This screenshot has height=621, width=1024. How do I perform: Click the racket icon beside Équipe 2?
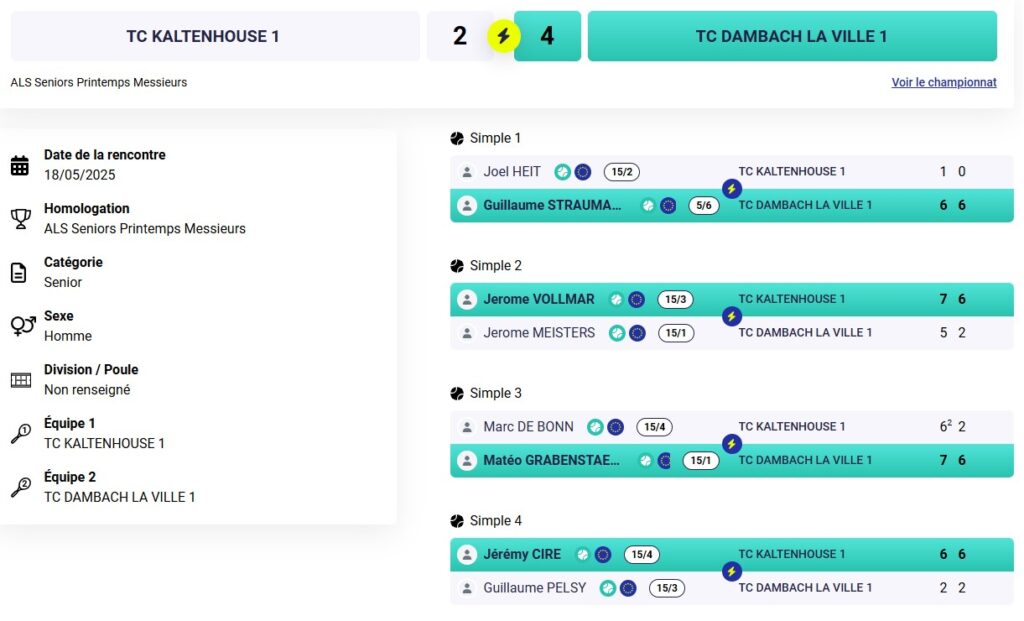20,487
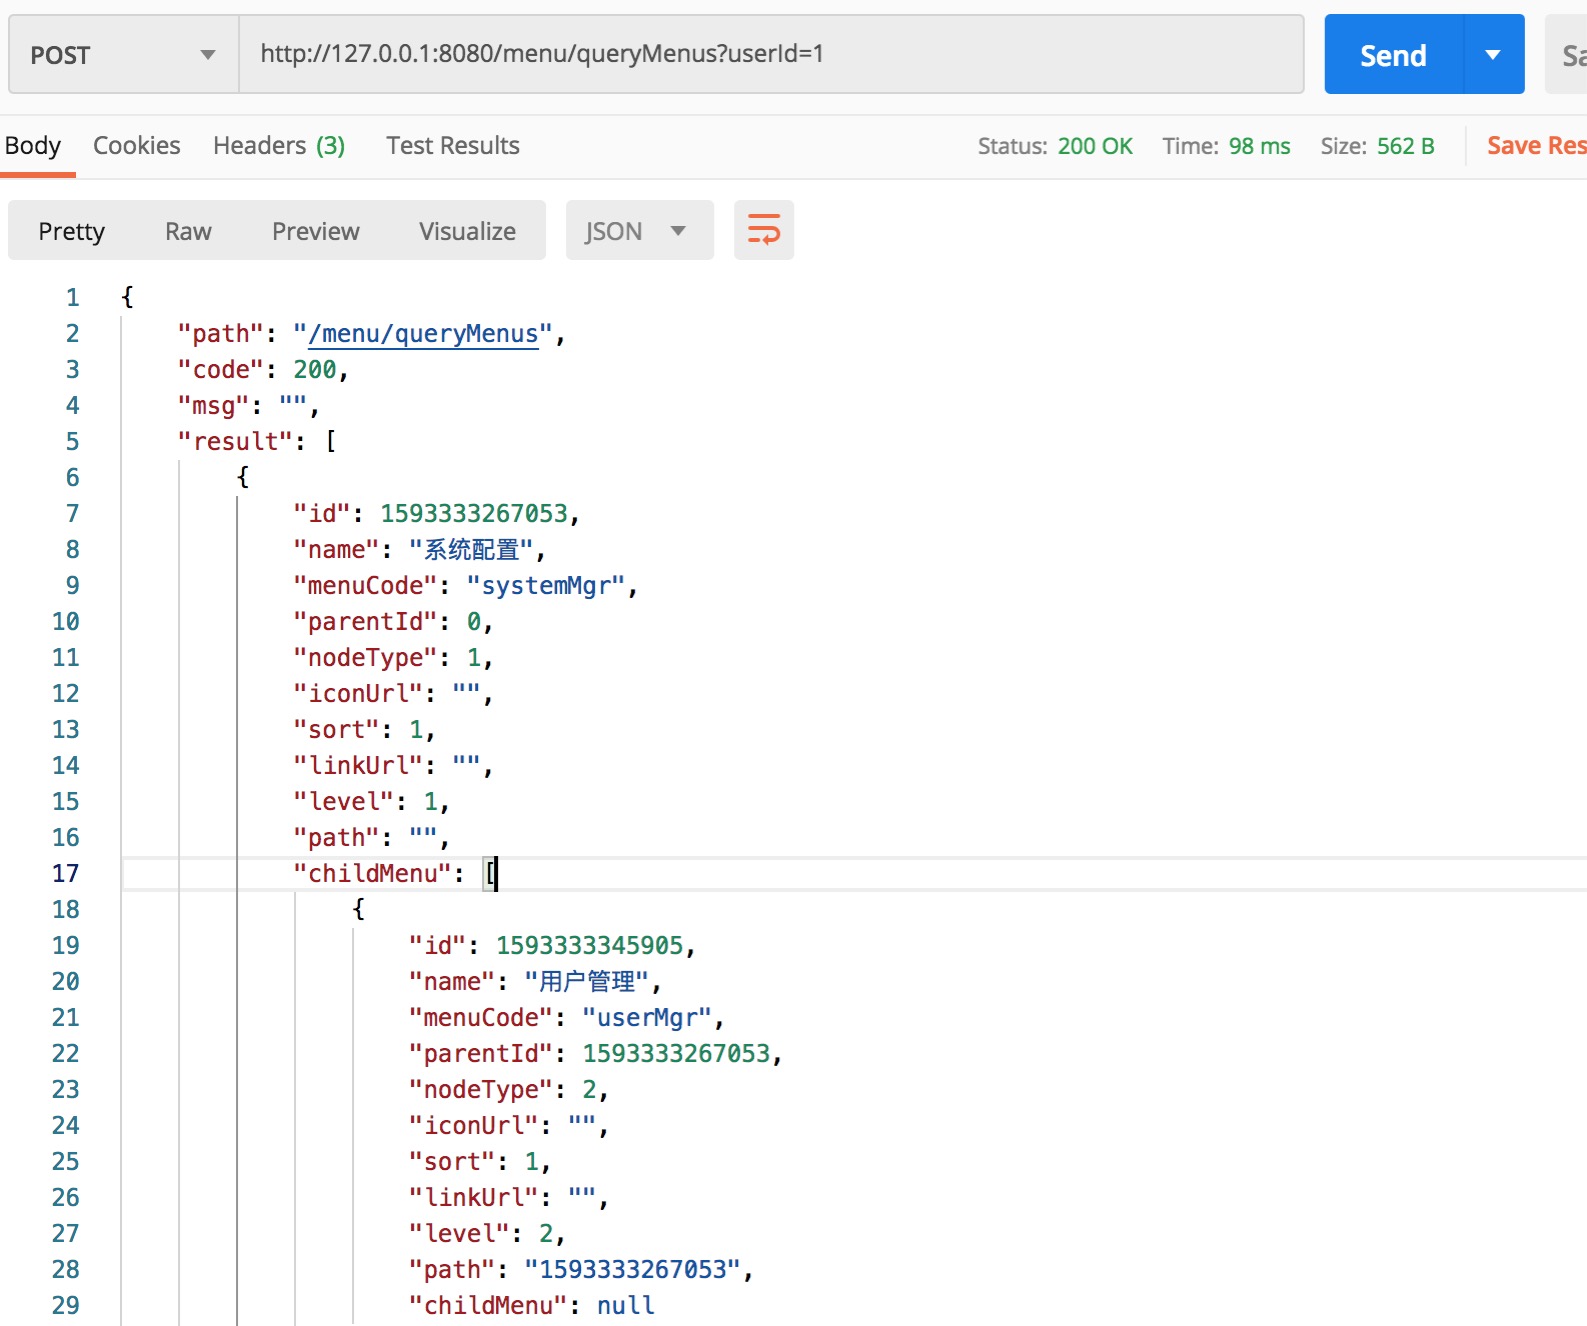This screenshot has height=1326, width=1587.
Task: Open the Headers (3) tab
Action: tap(279, 146)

* * *

• _The problem_
Every word of the data should be reproduced exactly; please omit any pictures.

• _Answer space_
This screenshot has height=621, width=1024. How do I perform: Click the racket icon beside Équipe 2?
20,487
This screenshot has height=1326, width=1587.
Task: Open the Headers (3) tab
Action: tap(279, 146)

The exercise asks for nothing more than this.